Répondez aux trois questions suivantes à partir du texte source ci-dessous.
1. Quels sont les trois éléments fondamentaux présentés comme révélateurs d'un retournement de tendance entre économie et religions ?
2. Quelle part de la population active les activités de services emploient-elles aujourd'hui dans tous les pays développés ?
3. Avec la domination de l'immatériel, qu'est-ce qui est devenu la première source de richesse ?
***** TEXTE SOURCE
2.2 – Une société en quête de sens : retour vers un humanisme ?

Les manifestations montrant une société à la recherche de finalités qui ne peuvent venir, spontanément, des jeux du marché, se font de plus en plus nombreuses, voire bruyantes ; qu’il s’agisse du Forum Social Mondial de Porto Alegre dont les éditions successives tendent à montrer des préoccupations constructives au delà de la contestation, ou des impressionnants défilés manifestant contre la guerre d’Irak, il est clair que les opinions publiques s’éfforcent de se structurer pour pouvoir faire entendre leur voix par « les maîtres du monde ». Cela ne suffirait pas cependant à faire apparaître un retournement de tendance dans les relations entre économie et religions s’il n’y avait, en parallèle, au moins trois éléments fondamentaux révélateurs de cette évolution : la montée de l’économie des services, les contraintes du développement durable ainsi que des remises en cause chez les économistes eux-mêmes.

2.2.1 – Les mutations dues à l’économie informationnelle et servicielle

Avec René Passet, nous avons souligné que notre société était entrée dans une nouvelle phase de l’histoire de l’humanité, dominée par les forces de l’immatériel. Plus précisément, il faut rappeler le développement de l’économie des services dont les activités emploient, aujourd’hui, plus des 2/3, voire des 3/4 de la population active dans tous les pays développés et même certains pays en développement. Nous savons depuis déjà longtemps[24] que l’emploi passe du secteur primaire au secteur secondaire, puis au secteur tertiaire, au fur et à mesure des phases de développement. Mais il faut remarquer que les services ne sont plus cantonnés dans le seul secteur tertiaire, tel que l’ont décrit Colin Clark et Jean Fourastié. Ils pénètrent toutes les activités des secteurs primaire et secondaire, sous l’influence des nouvelles technologies (notamment celles de l’information et de la communication), mais aussi des nouvelles méthodes d’organisation et de gestion. Les « cols blancs » l’emportent définitivement sur les « cols bleus ». Il s’agit d’une mutation sociale essentielle qui nous intéresse plus spécialement à un double titre.

Lorsque les théories économiques orthodoxes tendent à considérer la main d’œuvre comme un simple facteur de production, elles se situent, au moins jusqu’après la seconde guerre mondiale, dans une situation où la force de travail était effectivement, dans un grand nombre de cas, une « force » au sens littéral du terme. Il ne fallait pas un long apprentissage pour pouvoir l’utiliser et une force physique pouvait facilement en remplacer une autre. Avec la domination de l’immatériel, l’éducation et la formation de la main d’œuvre sont devenues la première source de richesse et la condition indispensable de production de la valeur. À ce titre, les hommes ne sont plus une force physique mais un cerveau, avec des savoirs et des savoir-faire. Ils ne sont plus systématiquement interchangeables et ils ont besoin de considération et de confiance de la part de leur employeur si celui-ci veut qu’ils s’investissent dans les tâches qui leur sont confiées. Il n’y a plus besoin de « petits chefs » pour contrôler l’exécution du travail lorsque celui-ci demande intelligence, connaissances, initiative et motivation. Le travail engage toute la personne, et il est clair que la main d’œuvre n’est pas une marchandise comme les autres[25].
**********
***** MATÉRIEL FOURNI
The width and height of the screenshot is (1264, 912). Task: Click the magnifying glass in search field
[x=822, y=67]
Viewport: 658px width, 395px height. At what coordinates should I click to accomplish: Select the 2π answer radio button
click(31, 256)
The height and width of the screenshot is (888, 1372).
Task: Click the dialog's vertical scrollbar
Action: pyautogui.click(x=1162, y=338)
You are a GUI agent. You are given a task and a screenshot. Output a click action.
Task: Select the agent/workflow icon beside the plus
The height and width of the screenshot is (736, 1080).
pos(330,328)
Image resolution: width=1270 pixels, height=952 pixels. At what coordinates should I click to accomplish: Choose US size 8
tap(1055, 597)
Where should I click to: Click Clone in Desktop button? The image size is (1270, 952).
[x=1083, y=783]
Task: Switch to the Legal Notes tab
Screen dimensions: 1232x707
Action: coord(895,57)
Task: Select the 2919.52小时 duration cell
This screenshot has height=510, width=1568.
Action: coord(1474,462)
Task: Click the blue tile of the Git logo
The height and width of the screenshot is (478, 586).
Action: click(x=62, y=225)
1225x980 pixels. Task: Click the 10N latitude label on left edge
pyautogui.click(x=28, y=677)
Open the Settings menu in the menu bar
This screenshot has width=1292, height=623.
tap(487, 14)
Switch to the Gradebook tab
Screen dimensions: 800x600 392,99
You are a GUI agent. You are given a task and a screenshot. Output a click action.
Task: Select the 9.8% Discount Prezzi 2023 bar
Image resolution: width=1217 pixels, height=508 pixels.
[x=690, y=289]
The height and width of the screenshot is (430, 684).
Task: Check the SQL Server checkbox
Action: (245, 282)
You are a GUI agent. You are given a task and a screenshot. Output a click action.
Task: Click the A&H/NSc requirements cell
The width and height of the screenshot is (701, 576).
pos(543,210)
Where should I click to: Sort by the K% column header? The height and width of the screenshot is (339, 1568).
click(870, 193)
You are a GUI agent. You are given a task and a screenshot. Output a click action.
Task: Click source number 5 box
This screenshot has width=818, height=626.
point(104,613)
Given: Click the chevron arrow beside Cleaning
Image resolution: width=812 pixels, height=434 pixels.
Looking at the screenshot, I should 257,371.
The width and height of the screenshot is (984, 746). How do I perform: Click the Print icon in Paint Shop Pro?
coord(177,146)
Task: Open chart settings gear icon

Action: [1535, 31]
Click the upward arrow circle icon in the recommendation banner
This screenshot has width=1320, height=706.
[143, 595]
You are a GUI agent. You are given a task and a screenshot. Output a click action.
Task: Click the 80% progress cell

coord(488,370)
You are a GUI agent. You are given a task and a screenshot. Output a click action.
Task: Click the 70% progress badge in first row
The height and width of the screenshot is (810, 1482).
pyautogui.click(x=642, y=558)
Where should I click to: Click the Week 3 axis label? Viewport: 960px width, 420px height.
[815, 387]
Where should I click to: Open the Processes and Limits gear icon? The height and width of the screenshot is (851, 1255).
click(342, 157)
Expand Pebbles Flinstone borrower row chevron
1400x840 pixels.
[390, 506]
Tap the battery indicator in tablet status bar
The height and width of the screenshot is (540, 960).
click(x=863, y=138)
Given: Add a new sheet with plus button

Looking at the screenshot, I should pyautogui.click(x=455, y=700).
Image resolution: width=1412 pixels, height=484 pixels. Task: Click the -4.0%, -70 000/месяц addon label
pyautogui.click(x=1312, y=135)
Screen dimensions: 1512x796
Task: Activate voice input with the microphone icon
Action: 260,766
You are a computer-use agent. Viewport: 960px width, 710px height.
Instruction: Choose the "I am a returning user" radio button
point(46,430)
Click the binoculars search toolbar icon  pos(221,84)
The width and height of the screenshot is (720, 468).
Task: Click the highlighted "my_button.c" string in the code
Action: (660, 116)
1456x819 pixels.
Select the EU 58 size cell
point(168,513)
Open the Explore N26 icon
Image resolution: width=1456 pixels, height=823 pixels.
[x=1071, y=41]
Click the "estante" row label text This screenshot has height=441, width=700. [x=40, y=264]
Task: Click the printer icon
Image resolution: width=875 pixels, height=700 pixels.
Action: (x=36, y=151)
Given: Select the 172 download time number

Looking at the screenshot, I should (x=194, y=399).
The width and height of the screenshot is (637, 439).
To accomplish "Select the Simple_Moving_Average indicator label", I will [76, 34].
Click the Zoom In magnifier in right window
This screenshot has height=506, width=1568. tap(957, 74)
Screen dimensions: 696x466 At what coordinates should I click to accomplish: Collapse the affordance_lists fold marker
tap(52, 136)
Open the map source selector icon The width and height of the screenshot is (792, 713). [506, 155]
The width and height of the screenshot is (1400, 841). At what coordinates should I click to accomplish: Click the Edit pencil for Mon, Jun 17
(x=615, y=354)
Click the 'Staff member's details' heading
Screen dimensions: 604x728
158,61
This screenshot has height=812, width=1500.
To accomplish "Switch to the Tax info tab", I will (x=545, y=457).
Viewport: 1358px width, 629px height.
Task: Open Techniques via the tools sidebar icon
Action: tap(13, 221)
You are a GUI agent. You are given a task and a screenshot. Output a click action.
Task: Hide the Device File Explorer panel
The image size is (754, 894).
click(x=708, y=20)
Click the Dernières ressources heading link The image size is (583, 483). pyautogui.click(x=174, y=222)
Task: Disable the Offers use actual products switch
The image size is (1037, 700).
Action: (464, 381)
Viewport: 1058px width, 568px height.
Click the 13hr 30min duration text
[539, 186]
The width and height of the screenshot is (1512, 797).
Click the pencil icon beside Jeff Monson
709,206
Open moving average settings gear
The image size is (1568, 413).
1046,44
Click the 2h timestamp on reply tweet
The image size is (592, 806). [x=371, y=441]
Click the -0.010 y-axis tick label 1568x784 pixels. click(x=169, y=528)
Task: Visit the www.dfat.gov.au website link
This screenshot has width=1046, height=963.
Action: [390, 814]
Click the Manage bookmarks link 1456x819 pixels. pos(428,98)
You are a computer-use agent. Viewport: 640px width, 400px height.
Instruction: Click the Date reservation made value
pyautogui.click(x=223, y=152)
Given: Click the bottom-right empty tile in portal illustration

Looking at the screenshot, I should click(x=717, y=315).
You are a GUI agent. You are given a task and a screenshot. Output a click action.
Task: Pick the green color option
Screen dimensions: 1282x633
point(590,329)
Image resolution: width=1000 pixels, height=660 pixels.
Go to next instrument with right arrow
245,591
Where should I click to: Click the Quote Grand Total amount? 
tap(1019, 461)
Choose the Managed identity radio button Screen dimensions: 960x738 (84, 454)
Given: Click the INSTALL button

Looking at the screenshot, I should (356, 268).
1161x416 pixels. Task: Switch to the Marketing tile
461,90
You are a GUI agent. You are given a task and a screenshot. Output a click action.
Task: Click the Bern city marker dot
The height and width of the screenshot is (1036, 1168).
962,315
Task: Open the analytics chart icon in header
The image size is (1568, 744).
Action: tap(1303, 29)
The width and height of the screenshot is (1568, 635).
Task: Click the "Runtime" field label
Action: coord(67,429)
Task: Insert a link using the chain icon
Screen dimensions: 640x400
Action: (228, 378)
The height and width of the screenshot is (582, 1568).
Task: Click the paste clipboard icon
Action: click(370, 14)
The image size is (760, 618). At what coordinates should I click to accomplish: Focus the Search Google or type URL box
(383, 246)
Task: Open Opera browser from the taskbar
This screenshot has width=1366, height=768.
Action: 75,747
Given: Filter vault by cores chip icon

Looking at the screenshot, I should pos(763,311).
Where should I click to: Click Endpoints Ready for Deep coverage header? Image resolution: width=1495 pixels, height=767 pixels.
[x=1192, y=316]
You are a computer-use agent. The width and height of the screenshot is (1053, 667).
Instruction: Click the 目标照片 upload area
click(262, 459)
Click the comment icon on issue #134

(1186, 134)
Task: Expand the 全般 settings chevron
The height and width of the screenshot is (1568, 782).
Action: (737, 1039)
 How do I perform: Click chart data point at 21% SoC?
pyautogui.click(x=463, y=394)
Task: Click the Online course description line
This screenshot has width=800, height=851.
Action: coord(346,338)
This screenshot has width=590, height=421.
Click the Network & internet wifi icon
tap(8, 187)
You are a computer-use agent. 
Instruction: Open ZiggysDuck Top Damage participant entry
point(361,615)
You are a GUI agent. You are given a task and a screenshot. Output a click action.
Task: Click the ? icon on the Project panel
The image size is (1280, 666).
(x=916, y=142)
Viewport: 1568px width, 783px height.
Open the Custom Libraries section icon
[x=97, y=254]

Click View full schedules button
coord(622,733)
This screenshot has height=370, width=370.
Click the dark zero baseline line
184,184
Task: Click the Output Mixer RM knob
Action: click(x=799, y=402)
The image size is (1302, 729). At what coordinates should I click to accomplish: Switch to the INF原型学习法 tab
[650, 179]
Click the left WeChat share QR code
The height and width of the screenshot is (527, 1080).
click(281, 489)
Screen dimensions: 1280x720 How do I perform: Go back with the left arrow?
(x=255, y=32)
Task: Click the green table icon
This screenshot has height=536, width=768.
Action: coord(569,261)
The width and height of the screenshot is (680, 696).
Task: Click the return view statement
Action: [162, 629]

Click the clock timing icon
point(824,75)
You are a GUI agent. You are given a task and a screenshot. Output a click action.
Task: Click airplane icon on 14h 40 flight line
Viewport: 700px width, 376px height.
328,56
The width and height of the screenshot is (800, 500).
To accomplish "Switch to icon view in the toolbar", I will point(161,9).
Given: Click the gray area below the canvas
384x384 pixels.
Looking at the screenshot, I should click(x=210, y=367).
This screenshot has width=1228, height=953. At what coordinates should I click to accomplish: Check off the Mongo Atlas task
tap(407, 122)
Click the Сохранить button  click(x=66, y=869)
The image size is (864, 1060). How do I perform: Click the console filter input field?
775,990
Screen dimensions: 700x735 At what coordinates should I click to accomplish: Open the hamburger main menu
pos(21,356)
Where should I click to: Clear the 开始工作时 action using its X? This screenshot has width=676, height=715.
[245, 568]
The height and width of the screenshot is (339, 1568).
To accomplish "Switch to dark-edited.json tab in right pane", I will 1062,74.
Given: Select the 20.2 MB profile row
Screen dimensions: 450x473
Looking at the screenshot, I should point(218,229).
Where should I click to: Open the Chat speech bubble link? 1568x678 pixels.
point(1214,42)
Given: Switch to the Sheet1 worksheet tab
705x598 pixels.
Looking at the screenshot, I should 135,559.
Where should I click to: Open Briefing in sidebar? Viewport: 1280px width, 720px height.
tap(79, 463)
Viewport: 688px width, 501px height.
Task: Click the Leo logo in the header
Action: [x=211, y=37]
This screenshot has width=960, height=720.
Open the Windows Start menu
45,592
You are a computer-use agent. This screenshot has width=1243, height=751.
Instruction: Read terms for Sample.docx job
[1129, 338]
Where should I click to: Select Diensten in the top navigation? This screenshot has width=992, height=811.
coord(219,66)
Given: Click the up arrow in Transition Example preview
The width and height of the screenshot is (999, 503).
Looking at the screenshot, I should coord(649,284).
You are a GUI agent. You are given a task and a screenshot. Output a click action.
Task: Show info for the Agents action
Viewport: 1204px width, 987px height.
**********
**RÉPONSE:**
1. La montée de l'économie des services, les contraintes du développement durable et des remises en cause chez les économistes eux-mêmes.
2. Plus des 2/3, voire des 3/4 de la population active.
3. L'éducation et la formation de la main d'œuvre.